[Information shown Boundary: Start]
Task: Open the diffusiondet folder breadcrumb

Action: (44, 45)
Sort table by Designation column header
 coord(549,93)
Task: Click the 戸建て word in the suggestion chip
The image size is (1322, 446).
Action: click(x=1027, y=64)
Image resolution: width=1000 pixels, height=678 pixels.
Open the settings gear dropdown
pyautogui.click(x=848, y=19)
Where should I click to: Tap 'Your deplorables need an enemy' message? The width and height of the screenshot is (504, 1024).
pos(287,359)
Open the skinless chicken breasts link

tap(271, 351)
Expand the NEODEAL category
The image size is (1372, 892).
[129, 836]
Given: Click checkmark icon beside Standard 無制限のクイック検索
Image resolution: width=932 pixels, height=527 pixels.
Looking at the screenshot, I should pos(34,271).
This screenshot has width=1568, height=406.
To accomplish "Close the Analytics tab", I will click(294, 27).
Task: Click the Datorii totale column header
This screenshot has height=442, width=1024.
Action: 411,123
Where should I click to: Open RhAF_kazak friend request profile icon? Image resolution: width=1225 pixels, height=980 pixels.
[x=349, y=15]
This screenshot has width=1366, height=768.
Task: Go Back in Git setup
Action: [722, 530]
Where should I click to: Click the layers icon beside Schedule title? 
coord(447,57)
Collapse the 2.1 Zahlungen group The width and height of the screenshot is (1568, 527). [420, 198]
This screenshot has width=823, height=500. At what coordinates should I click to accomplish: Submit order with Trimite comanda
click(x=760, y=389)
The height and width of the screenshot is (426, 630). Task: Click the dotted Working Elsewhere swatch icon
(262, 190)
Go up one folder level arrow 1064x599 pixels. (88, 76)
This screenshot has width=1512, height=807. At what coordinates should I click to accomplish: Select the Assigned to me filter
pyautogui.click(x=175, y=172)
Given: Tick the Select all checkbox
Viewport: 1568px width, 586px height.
[Information shown Boundary: End]
● Task item
Search the listing for the word "Given" and state how many lines contain it. Nothing else belongs in the reply.

● Response to the exercise
2